Begin the copy at the line that contains "You are a GUI agent. The screenshot is 360×1731.", end it at the last line of the entries below, keep every word exact, and include no pictures.

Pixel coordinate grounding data

————————

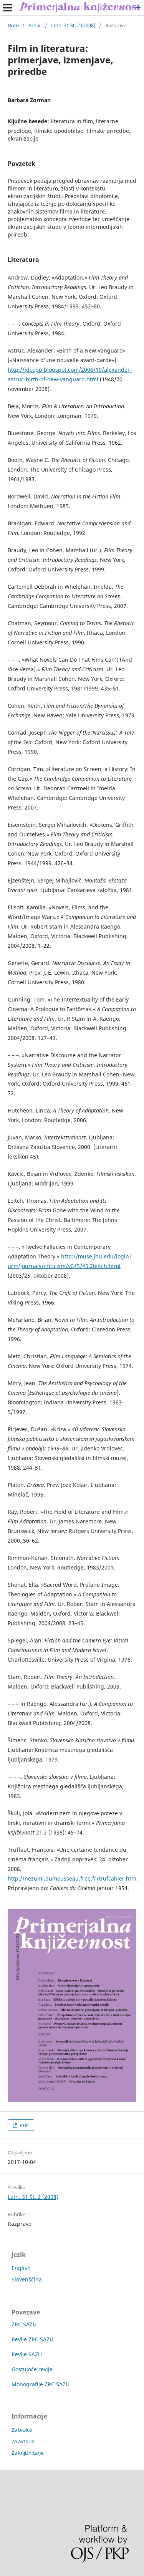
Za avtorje (23, 2441)
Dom (13, 25)
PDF (23, 2125)
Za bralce (22, 2429)
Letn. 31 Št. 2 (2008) (73, 25)
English (21, 2267)
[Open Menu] (7, 7)
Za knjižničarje (27, 2452)
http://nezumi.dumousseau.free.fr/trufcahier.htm (72, 1878)
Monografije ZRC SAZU (41, 2384)
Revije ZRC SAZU (32, 2339)
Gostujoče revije (32, 2369)
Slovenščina (27, 2279)
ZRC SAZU (24, 2324)
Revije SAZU (27, 2354)
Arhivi (34, 25)
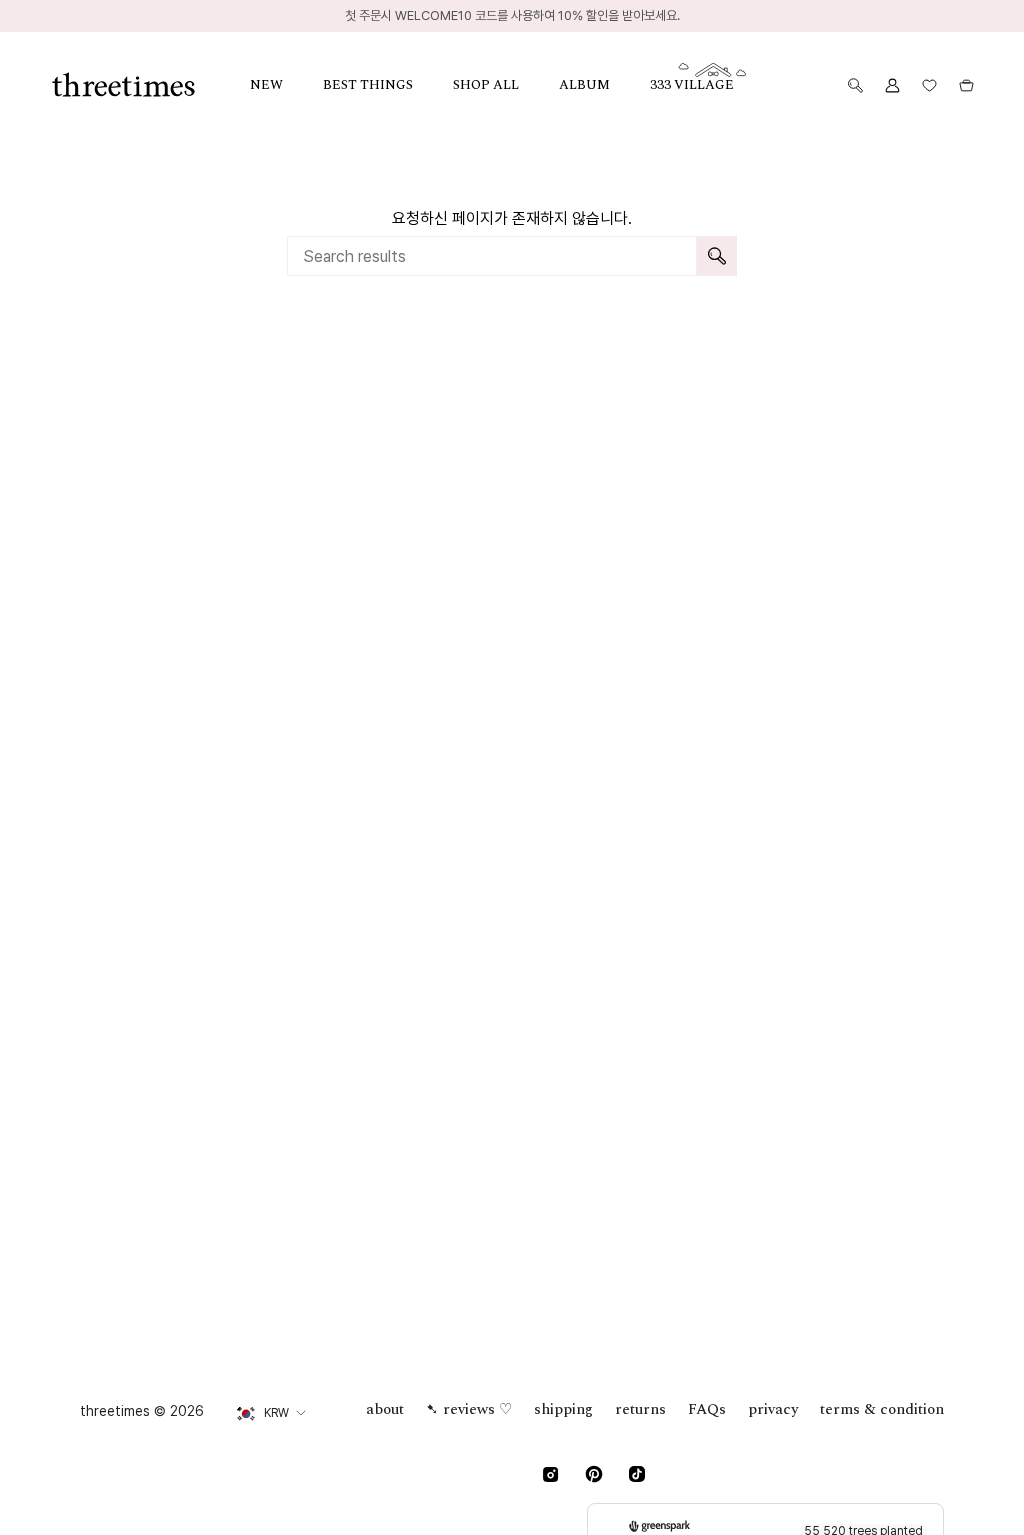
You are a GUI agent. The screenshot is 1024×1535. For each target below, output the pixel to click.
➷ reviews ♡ (469, 1409)
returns (640, 1409)
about (385, 1409)
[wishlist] (929, 85)
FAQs (707, 1409)
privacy (773, 1409)
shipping (563, 1409)
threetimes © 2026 (142, 1411)
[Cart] (966, 85)
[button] (286, 85)
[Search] (717, 256)
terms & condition (882, 1409)
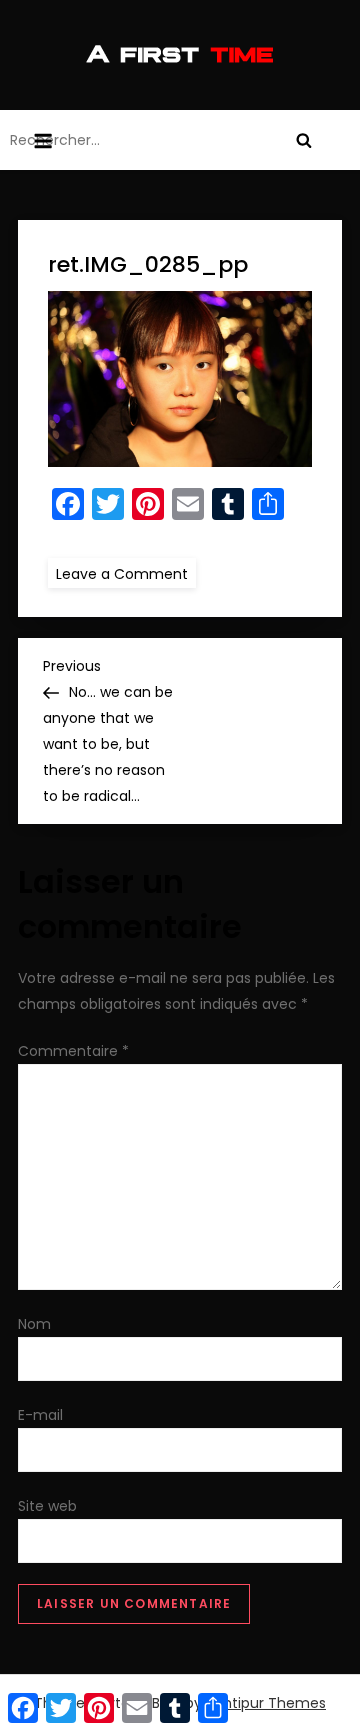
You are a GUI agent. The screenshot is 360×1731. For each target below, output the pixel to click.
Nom (34, 1324)
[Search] (304, 140)
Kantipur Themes (266, 1703)
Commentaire (73, 1051)
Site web (47, 1506)
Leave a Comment (126, 573)
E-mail (40, 1415)
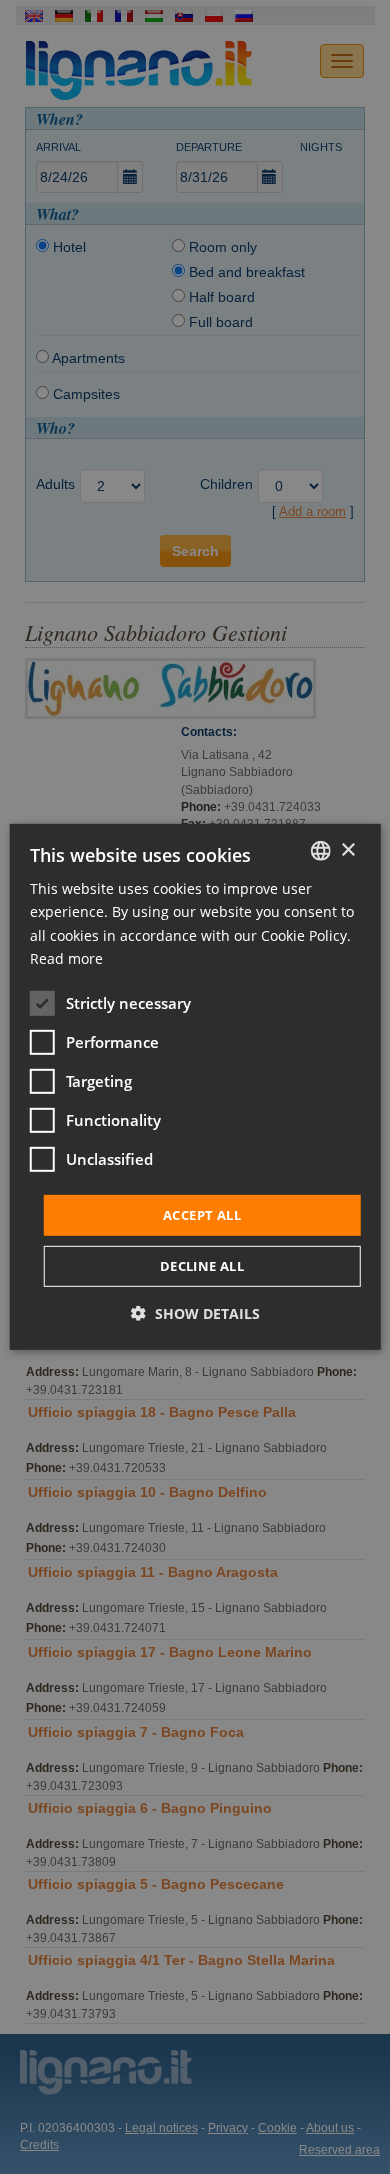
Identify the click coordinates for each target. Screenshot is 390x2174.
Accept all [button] (202, 1215)
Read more (66, 957)
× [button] (347, 849)
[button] (195, 1313)
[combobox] (320, 851)
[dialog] (195, 1087)
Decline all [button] (202, 1266)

————————

• EXERCISE SOLUTION
You are a GUI agent. The screenshot is 360×1731. For each target below, output the pixel to click.
Nom (34, 1324)
[Search] (304, 140)
Kantipur Themes (266, 1703)
Commentaire (73, 1051)
Site web (47, 1506)
Leave a Comment (126, 573)
E-mail (40, 1415)
Identify the click coordinates for each target. Screenshot is 390x2174.
Accept all [button] (202, 1215)
Read more (66, 957)
× [button] (347, 849)
[button] (195, 1313)
[combobox] (320, 851)
[dialog] (195, 1087)
Decline all [button] (202, 1266)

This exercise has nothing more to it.